Monday, July 9, 2018 by Jessi Devenyns

Since the Austin Police Department made its switch to a more community-oriented focus last year, it has continued to plow forward in its efforts to reorient its policies and position APD more as a force for the people.

In a presentation to the Public Safety Commission on July 2, Police Chief Brian Manley updated commissioners on the status of the department’s two-year-old project to implement its new set of recommendations from a report prepared in 2016 by Matrix Consulting Group. Council hired the group to study APD’s current practices and recommend improvements to strengthen the department’s relationship with residents. The department has completed 50 of the 79 recommendations, and 25 are still in progress. However, there are two recommendations that the department opposes.

APD continues to oppose one recommendation from the Matrix report that suggests tracking the time that police officers spend volunteering with community organizations when they’re off duty. Manley said that tracking volunteer hours would make them mandatory, which would be an overreach into an employee’s personal life that could potentially be illegal.

Nevertheless, said Manley, the department encourages officers to be involved in civic life and volunteer in their free time.

Another recommendation that the department is opposed to is bringing community service officers into the department. Manley said routine calls “can always turn into an incident pretty quickly,” and he does not want a civilian mistaken for an officer if a situation becomes dangerous.

Still, changes have been made to the structure and mentality of the policing in the city. “We have rewritten the vision for the APD,” said Manley, and the department has also changed its mission statement “through innovative strategies and community engagement.”

More concretely, the department will increase its number of patrol commanders from five to nine, so that each of the nine districts can have a dedicated leader, and five out of 18 commanders are already assigned to the streets as officers to oversee patrol units. “Fifty percent of our command staff is actually assigned to the patrol function,” said Manley.

Commissioner Sam Holt applauded the department’s efforts but asked how not having a contract with the city is affecting the police’s relationship with community policing.

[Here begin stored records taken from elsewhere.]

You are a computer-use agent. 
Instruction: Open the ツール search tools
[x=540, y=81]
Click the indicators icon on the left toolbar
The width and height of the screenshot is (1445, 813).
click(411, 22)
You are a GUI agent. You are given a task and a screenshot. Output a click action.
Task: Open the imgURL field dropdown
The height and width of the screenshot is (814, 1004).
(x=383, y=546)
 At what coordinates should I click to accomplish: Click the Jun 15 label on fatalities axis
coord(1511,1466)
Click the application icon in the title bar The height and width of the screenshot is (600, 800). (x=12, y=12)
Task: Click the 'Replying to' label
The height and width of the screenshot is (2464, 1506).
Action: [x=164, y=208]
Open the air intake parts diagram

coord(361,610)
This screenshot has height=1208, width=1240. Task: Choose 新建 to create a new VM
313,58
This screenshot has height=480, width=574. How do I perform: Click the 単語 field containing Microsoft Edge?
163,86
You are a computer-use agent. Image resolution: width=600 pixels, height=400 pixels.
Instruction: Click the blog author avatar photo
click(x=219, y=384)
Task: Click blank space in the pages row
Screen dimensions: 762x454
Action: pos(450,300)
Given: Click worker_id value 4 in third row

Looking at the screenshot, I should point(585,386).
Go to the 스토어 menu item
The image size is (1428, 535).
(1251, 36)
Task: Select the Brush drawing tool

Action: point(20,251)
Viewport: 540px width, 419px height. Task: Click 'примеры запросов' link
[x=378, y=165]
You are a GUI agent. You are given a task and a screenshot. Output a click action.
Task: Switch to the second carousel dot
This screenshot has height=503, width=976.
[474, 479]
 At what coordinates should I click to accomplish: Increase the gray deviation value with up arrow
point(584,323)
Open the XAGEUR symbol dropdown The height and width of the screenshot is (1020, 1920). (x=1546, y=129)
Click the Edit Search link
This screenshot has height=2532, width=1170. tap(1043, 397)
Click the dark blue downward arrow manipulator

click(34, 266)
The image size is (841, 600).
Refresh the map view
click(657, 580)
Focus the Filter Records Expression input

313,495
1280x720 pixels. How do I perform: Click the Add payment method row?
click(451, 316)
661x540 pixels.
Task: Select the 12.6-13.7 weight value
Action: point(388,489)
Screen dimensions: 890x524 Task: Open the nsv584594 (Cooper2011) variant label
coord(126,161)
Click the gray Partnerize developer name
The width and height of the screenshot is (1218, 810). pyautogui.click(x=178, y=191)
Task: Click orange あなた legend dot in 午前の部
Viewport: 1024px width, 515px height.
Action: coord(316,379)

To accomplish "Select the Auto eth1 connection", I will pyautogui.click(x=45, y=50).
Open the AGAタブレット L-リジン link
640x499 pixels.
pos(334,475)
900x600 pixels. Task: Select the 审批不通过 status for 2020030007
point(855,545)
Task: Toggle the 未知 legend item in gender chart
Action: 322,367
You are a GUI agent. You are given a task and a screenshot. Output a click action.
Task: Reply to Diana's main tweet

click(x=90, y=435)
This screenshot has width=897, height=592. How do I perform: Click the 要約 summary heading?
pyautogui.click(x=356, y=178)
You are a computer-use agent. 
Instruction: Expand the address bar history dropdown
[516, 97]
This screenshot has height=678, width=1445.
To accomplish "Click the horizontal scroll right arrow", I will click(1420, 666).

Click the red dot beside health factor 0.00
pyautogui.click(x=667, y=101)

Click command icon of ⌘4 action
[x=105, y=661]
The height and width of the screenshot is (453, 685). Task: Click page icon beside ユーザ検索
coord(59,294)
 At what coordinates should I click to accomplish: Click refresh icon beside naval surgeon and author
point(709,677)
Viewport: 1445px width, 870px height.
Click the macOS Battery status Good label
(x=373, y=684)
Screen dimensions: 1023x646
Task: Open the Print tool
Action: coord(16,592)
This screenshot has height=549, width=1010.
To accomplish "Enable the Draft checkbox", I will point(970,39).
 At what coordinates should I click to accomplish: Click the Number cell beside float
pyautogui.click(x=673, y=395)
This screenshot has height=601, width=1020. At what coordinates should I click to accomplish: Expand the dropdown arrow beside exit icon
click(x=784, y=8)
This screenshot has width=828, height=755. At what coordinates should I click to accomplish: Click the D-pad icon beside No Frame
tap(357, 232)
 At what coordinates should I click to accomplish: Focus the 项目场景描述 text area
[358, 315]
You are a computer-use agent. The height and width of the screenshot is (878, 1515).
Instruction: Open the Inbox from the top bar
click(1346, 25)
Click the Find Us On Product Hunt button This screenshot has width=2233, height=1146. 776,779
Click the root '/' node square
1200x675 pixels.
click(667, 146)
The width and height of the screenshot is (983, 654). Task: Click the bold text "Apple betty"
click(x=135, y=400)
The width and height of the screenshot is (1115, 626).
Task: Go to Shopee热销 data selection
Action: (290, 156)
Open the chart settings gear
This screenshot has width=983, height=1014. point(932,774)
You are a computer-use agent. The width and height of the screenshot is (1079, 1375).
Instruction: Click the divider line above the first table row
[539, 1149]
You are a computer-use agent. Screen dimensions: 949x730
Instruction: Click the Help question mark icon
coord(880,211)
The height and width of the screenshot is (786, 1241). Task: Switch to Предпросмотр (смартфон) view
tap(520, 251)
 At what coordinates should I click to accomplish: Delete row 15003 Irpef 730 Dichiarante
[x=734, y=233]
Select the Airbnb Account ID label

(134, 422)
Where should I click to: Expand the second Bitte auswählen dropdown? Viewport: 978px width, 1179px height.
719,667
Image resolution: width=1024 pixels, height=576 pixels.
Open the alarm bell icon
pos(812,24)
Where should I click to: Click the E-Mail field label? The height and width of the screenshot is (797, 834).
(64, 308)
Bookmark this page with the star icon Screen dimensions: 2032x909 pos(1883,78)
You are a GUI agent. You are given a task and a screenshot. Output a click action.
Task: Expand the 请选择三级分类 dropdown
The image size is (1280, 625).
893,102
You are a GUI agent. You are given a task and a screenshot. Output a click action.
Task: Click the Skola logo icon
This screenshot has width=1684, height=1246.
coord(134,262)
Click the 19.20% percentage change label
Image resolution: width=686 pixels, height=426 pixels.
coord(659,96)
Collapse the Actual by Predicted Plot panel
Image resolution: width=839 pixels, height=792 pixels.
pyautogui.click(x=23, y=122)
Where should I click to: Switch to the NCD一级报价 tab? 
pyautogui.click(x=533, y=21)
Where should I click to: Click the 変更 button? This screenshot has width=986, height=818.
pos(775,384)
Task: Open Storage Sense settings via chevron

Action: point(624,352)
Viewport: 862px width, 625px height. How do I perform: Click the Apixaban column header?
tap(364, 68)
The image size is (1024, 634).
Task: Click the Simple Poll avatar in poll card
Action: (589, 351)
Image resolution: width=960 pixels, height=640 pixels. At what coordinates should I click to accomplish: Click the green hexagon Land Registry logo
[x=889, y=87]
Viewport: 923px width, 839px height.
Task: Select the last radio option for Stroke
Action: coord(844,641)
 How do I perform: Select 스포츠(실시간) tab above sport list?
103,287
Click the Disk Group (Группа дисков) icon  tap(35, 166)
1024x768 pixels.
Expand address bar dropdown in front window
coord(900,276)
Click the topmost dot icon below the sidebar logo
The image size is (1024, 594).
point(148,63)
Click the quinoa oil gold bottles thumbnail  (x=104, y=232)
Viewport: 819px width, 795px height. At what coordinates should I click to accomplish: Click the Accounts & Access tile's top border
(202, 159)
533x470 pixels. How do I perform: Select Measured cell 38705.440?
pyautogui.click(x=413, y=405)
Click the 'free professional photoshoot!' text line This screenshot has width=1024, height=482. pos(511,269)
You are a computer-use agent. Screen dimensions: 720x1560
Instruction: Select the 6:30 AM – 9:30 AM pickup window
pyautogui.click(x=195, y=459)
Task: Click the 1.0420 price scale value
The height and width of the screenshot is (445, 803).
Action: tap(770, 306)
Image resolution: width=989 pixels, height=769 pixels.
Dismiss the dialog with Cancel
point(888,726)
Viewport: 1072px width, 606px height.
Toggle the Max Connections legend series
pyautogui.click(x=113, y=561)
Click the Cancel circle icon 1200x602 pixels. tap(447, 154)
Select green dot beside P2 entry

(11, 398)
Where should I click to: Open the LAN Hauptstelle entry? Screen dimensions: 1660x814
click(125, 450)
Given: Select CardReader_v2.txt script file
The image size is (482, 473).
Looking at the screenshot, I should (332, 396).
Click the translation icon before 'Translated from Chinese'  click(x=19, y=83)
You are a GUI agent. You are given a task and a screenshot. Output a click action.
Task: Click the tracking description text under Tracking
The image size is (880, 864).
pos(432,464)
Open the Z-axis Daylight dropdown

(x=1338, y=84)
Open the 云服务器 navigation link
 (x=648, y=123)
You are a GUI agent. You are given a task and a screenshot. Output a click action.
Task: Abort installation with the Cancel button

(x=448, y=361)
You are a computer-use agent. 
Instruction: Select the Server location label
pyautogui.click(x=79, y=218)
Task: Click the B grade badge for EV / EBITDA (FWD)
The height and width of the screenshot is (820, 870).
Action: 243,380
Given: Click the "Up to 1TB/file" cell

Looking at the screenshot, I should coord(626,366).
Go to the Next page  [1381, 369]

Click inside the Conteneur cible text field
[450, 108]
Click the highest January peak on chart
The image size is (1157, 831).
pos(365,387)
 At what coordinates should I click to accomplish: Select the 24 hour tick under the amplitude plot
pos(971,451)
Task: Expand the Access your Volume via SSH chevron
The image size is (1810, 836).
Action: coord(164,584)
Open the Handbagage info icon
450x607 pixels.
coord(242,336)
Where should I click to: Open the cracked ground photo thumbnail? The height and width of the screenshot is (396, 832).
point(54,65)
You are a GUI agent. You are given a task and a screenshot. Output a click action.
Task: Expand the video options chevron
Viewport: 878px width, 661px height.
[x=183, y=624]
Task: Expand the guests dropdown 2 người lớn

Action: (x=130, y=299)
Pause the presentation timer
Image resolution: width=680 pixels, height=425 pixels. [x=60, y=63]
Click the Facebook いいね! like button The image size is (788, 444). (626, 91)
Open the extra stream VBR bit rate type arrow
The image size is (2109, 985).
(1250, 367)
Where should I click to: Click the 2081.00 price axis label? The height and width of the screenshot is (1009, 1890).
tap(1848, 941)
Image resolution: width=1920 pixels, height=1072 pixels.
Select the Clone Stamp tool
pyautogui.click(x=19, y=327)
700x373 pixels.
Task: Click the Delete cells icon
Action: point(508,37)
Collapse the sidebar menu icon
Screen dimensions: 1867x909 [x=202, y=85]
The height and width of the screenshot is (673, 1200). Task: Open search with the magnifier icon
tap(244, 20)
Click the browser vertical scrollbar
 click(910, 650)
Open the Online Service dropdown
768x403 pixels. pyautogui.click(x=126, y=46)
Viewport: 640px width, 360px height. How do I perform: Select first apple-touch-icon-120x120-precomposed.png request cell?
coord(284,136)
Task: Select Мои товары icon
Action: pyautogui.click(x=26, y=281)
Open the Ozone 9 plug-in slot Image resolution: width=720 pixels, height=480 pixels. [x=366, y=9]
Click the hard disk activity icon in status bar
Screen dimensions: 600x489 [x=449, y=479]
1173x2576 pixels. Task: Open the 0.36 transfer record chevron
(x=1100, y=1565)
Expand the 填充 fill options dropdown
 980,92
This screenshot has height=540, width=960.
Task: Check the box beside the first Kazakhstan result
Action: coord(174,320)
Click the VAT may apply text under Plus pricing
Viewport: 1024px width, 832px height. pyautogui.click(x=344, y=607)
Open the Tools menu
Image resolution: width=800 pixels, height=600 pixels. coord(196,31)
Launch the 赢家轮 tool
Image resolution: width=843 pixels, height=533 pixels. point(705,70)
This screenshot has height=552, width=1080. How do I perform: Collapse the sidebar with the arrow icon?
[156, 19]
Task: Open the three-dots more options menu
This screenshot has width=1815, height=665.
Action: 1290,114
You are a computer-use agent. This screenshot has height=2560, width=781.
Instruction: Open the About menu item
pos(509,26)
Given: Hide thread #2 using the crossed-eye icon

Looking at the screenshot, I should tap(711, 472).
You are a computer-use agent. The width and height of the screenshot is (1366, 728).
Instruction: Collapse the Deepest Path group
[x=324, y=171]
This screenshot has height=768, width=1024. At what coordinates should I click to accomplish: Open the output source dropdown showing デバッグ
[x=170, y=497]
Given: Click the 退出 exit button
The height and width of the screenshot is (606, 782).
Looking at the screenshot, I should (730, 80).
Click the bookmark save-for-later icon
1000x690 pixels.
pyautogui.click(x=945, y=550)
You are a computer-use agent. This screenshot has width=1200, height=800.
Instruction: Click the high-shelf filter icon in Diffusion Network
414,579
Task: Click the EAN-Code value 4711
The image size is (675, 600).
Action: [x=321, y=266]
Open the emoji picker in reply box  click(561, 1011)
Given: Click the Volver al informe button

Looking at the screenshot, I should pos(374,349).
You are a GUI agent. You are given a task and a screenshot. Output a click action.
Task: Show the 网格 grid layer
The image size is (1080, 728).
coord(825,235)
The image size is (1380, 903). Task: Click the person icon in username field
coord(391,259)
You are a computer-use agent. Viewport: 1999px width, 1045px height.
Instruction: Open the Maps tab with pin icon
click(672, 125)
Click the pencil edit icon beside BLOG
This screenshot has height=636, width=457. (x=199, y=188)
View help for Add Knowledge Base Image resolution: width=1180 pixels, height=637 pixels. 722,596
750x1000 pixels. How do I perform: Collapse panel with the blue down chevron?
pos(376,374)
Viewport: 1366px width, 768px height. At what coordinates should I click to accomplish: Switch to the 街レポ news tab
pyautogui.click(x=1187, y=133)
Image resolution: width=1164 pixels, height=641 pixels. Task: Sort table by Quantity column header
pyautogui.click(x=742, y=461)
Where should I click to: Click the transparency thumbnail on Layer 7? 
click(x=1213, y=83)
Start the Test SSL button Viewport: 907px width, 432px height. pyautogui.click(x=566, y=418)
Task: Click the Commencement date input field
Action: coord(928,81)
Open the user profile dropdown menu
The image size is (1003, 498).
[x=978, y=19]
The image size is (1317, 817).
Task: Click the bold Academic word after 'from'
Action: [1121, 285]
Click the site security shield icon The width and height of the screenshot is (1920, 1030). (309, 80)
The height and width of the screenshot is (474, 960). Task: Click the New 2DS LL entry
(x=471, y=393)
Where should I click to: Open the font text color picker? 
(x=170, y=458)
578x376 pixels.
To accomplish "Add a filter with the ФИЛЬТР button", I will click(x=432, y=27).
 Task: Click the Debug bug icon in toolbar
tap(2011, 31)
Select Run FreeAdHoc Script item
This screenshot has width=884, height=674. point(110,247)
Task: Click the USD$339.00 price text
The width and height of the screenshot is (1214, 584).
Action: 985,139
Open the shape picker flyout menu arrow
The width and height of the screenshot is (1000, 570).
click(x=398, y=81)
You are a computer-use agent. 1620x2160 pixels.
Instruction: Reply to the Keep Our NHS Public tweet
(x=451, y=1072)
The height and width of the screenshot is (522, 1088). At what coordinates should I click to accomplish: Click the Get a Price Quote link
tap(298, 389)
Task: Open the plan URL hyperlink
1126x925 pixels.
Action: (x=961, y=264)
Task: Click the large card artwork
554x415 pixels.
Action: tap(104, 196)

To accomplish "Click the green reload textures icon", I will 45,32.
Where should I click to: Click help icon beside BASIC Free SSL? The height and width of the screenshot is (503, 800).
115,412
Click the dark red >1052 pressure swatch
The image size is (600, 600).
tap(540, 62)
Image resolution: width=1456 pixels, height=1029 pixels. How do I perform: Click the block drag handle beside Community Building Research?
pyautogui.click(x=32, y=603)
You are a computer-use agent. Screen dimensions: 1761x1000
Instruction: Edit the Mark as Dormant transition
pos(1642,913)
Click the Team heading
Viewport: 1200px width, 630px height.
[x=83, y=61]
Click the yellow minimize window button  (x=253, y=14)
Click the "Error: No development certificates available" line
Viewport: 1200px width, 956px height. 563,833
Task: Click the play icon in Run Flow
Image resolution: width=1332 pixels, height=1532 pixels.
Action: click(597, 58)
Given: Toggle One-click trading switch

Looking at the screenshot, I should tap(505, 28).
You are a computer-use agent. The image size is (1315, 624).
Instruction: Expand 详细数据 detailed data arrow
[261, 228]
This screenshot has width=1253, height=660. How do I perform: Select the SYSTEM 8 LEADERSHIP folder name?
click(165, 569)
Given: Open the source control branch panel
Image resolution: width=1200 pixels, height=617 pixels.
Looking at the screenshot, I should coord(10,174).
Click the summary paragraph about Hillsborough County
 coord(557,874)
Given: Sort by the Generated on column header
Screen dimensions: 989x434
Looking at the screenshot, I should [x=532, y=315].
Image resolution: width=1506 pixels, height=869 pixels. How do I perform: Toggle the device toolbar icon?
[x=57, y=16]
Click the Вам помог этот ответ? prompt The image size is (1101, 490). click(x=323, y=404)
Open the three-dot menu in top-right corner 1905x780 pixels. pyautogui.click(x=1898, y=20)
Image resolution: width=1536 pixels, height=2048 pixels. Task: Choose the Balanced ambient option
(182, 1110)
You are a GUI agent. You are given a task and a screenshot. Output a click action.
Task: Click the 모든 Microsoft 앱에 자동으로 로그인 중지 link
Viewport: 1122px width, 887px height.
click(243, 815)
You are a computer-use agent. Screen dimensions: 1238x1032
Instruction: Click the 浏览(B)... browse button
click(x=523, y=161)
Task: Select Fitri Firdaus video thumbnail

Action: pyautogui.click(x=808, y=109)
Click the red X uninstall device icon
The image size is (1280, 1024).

According to Manley, the situation does not change day-to-day activities. He said lacking a city contract only limits the manpower the department has access to because of attrition. If too many officers leave the department, he explained, it will not be equipped to provide adequate community engagement “because (officers) will spend too much time answering calls.”

With 168 officers on staff and a “caseload (that) grows year after year,” APD will need to continue hiring officers to serve both on the streets and in the office as investigators. Sadly, with no more thrills and chills in the recent revamp of the recruiting video, things may be a little less exciting for potential recruits.